I've been meaning to read Piri Thomas' book, DOWN THESE MEAN STREETS for about 5 years. I finally caved in when I saw a used copy for a couple bucks and I'm sorry I didn't read it earlier.

It's so delicious in all sorts of ways and its push-you-up-against-a-wall style won't let you breathe until you finish it. It's harsh, but it has such tender moments that many prison memoirs don't touch. Don't think for a minute that Thomas lets it be about that alone. He talks about growing up in Spanish Harlem with a keen eye to detail. One thing that you can tell is that this book, still in print after 40 years, is that it has definitively been an influential work.
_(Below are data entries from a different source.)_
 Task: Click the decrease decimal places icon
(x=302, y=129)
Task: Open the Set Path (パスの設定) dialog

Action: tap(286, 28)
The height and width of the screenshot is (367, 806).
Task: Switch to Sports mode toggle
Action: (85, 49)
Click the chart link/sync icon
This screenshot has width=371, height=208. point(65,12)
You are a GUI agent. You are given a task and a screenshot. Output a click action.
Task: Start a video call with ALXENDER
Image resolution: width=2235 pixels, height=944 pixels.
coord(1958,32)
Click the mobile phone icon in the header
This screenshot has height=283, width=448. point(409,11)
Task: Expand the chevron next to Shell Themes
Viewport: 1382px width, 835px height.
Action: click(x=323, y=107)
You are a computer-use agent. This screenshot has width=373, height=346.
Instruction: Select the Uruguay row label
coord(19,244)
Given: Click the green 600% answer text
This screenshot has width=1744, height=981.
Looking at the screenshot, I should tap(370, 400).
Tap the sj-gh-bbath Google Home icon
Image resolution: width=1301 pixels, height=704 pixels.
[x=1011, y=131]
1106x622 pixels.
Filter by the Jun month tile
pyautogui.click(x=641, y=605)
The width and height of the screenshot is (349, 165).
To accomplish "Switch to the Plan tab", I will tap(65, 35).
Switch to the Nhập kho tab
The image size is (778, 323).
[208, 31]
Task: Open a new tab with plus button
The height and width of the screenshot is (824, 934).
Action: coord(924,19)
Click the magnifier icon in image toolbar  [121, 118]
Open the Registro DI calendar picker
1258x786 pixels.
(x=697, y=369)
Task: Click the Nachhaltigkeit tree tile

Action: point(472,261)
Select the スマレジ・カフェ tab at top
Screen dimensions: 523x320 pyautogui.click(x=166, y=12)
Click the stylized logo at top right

Maybe that influence lies in the weaker aspects of the book (few and far between). I mean, so often one book is influential to a generation of writers and then one of their books is influential and so on and at the end of it all, you get an incredibly dense and stylistically tight book that comes only from a sound brickwork. This isn't to say that Thomas' book is weak. I think it's incredibly strong. It's just obvious that his writing is based on a lack ; his lack of formal education, his lack of resources, lack of means, etc. This is of course, what gives the book its edge. It isn't fiction, it's not pretend.

Piri Thomas gives no apology for his life, but that's exactly what makes this book such a powerful force.